* WHAT IS ASKED *
Copy everything from the line containing "Where should I click to: Insert" down to the line containing "(x=33, y=38)", both included, word for word. Leave the pictures out.

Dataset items
== == ==

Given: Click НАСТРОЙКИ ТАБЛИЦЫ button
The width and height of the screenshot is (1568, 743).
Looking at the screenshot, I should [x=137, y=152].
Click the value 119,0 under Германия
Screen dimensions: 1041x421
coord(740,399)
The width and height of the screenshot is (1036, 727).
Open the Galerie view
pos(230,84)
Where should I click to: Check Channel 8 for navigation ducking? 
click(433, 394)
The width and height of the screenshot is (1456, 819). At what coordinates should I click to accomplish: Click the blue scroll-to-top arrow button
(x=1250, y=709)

== == ==

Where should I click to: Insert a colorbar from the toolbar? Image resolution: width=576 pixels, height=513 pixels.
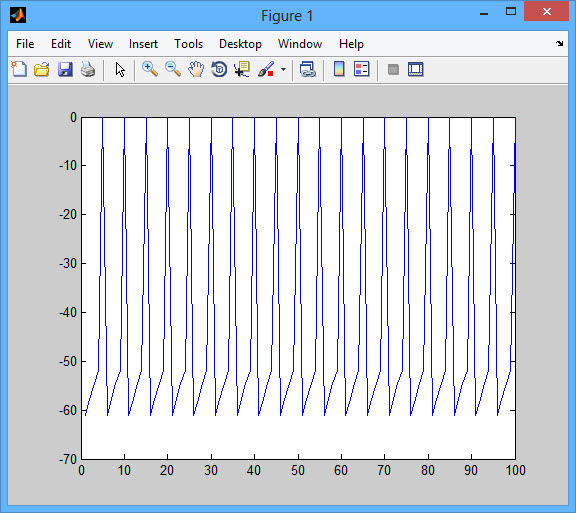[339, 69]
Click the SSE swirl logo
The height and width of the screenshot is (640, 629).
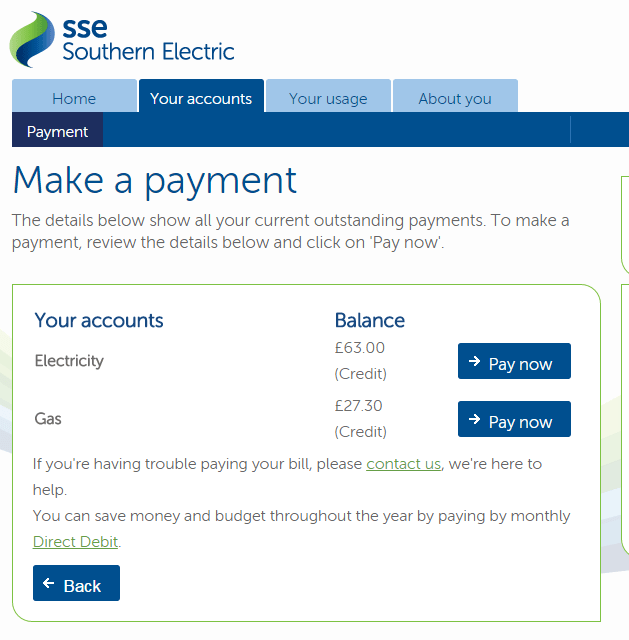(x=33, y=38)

== == ==

* WRITTEN ANSWER *
Where should I click to: Insert a colorbar from the toolbar? Image resolution: width=576 pixels, height=513 pixels.
[339, 69]
Click the SSE swirl logo
The height and width of the screenshot is (640, 629).
(x=33, y=38)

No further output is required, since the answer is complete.